* **EXERCISE**:
Both the line below containing "Click the 4.9 rating score" and the line containing "Click the company", along with every line between them, should be repeated exactly; no other line belongs in the answer.

* **AVAILABLE RECORDS**:

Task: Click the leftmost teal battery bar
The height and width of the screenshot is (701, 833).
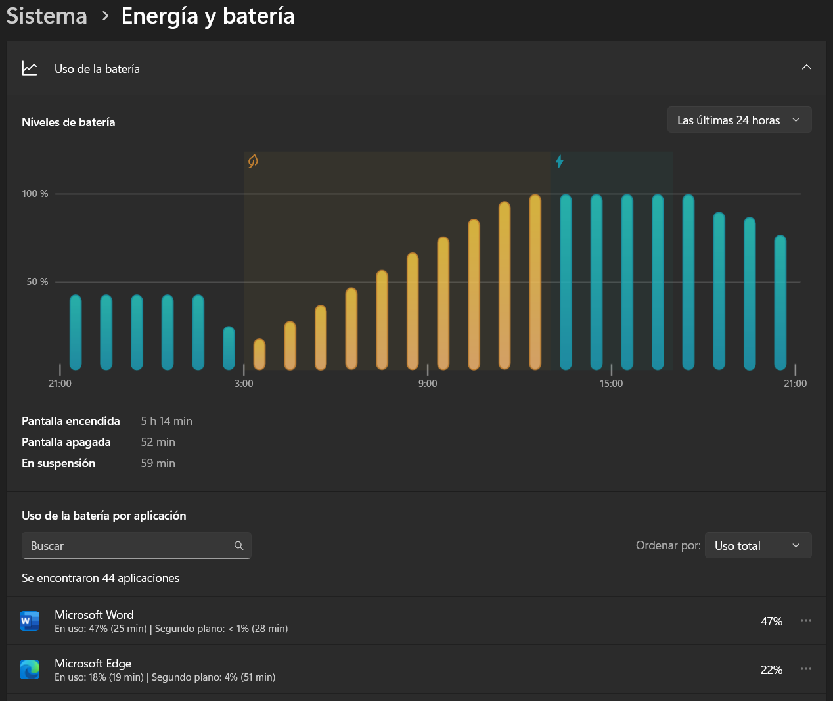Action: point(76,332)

--

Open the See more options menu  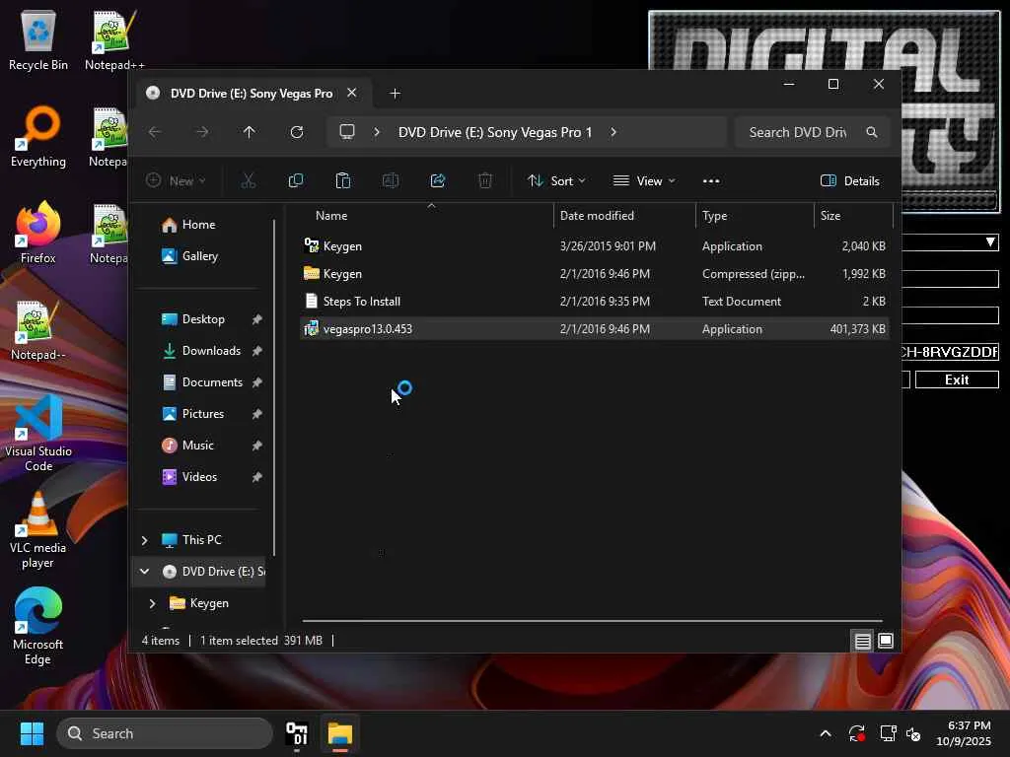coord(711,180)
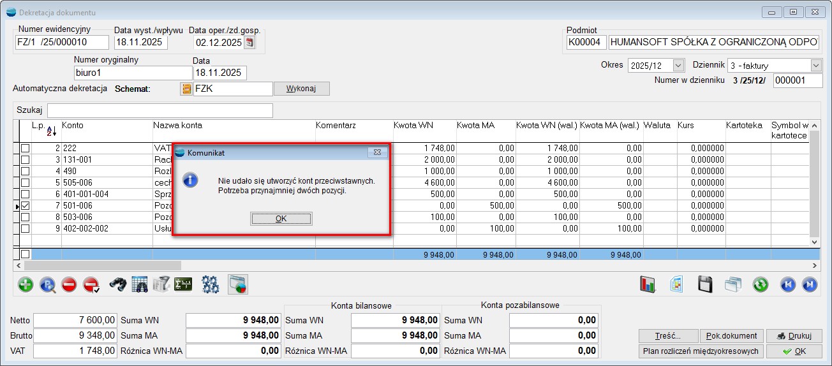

==

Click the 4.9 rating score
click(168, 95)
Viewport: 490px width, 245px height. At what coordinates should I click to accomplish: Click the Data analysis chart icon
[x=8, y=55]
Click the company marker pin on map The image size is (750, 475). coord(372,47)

* **OUTPUT OF THE EXERCISE**:
Click the 4.9 rating score
click(168, 95)
Viewport: 490px width, 245px height. At what coordinates should I click to accomplish: Click the Data analysis chart icon
[x=8, y=55]
Click the company marker pin on map The image size is (750, 475). coord(372,47)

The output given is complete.